# [Testo di partenza]
L’energia che muove gli uomini nelle loro “attitudini” si dispiega ovunque nella Sistina e lo studioso mette in rilievo anche figure che giudicheremmo secondarie, o peggio ancora decorative, come le piccole cariatidi e gli “spiritelli” (così li chiama brillantemente) che affiancano Profeti e Sibille. Per spiegare questo trasporto di Michelangelo verso la realtà degli uomini, lo studioso parla di “panempatia”: amava “la bellezza umana, ma universamente ogni cosa bella”, come aveva scritto Condivi.

Ma nel Michelangelo di Bredekamp questa tensione verso la bellezza non viene mai interpretata come riscatto dell’esistenza materiale degli uomini in direzione trascendente: insomma niente spiritualizzazione delle forme e, di conseguenza, il rifiuto della lettura dell’opera dell’artista in chiave neoplatonica che ha caratterizzato gran parte degli studi precedenti. Senza troppo clamore, infatti, Bredekamp smonta o incrina alcuni cardini critici da tempo inclinati verso il luogo comune: al posto della figura titanica delineata tra Otto e Novecento troviamo ora un uomo capace di schernire se stesso, a volte assillato da preoccupazioni, sempre affaticato nel “doloroso atto di creare forme”, talora esausto. E il suo profilo isolato e solitario? Vasari aveva contribuito a questa parte del mito parlando di “salvatichezza” e suggerendo che “si dilettasse della solitudine”, ma Bredekamp inverte la prospettiva e fa di nuovo valere il concetto di “panempatia”: non solo si ferma a lungo sulle ben note relazioni amorose con Tommaso Cavalieri e con Vittoria Colonna, ma fa entrare in scena un’imprevista infilata di amici, allievi affezionati, colleghi ammirati, collaboratori, domestici premurosi e solleciti. Perfino il “non finito” viene letto da un’altra angolatura, quella di un artista che accetta un numero eccessivo di incarichi: “Michelangelo fece della mancanza di tempo una virtù stilistica”.

# [Cosa fare]
1: Elenca tutte le categorie di persone che, secondo il testo di partenza, Bredekamp fa entrare in scena oltre a Tommaso Cavalieri e Vittoria Colonna.
2: Ricopia dal testo di partenza il brano che va da “L’energia che muove” fino a “aveva scritto Condivi.” compreso.

# [Dati mostrati]
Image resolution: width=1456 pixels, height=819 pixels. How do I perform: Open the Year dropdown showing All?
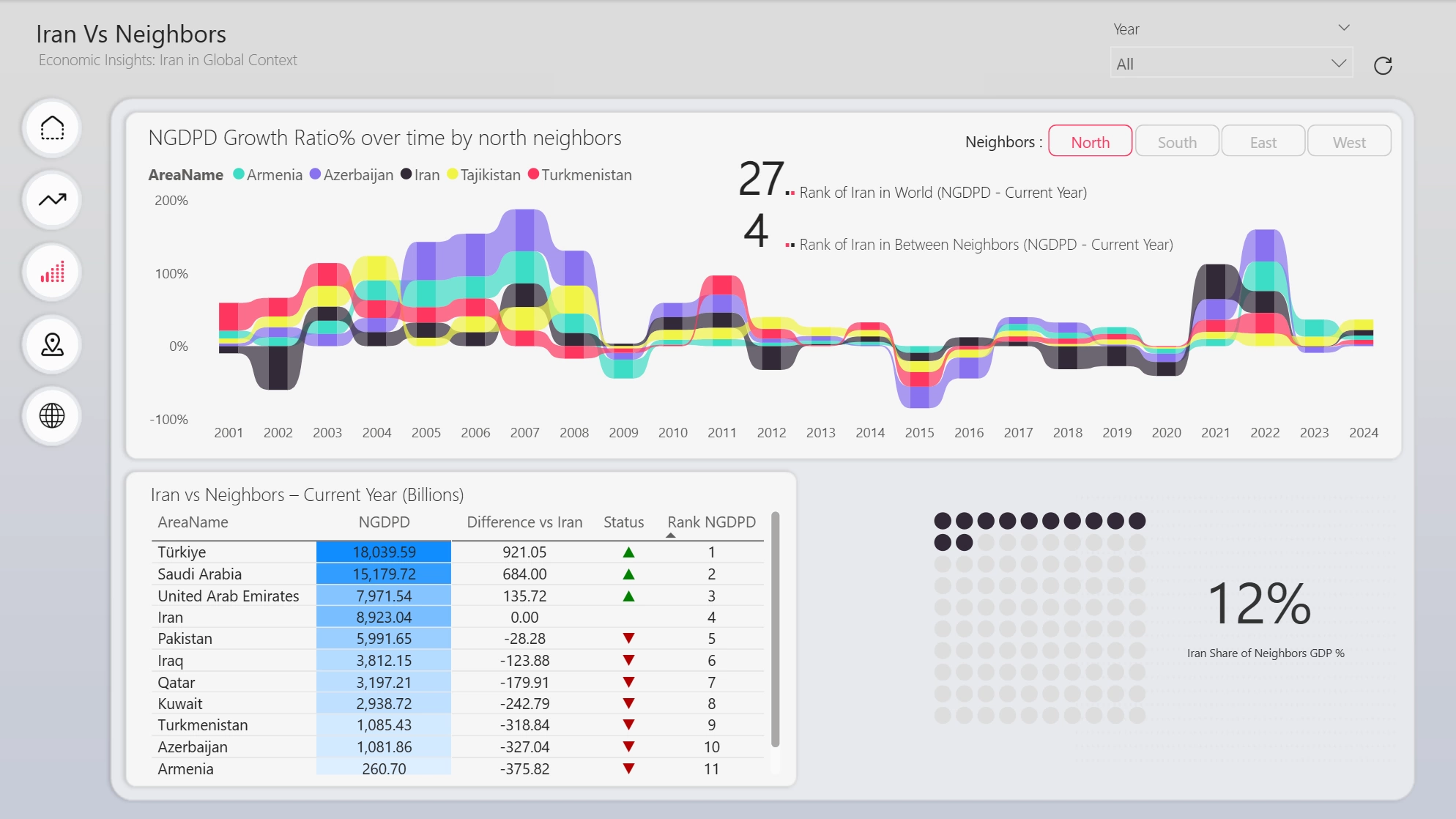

# [Soluzioni dei compiti]
1: amici; allievi affezionati; colleghi ammirati; collaboratori; domestici premurosi e solleciti

2:
L’energia che muove gli uomini nelle loro “attitudini” si dispiega ovunque nella Sistina e lo studioso mette in rilievo anche figure che giudicheremmo secondarie, o peggio ancora decorative, come le piccole cariatidi e gli “spiritelli” (così li chiama brillantemente) che affiancano Profeti e Sibille. Per spiegare questo trasporto di Michelangelo verso la realtà degli uomini, lo studioso parla di “panempatia”: amava “la bellezza umana, ma universamente ogni cosa bella”, come aveva scritto Condivi.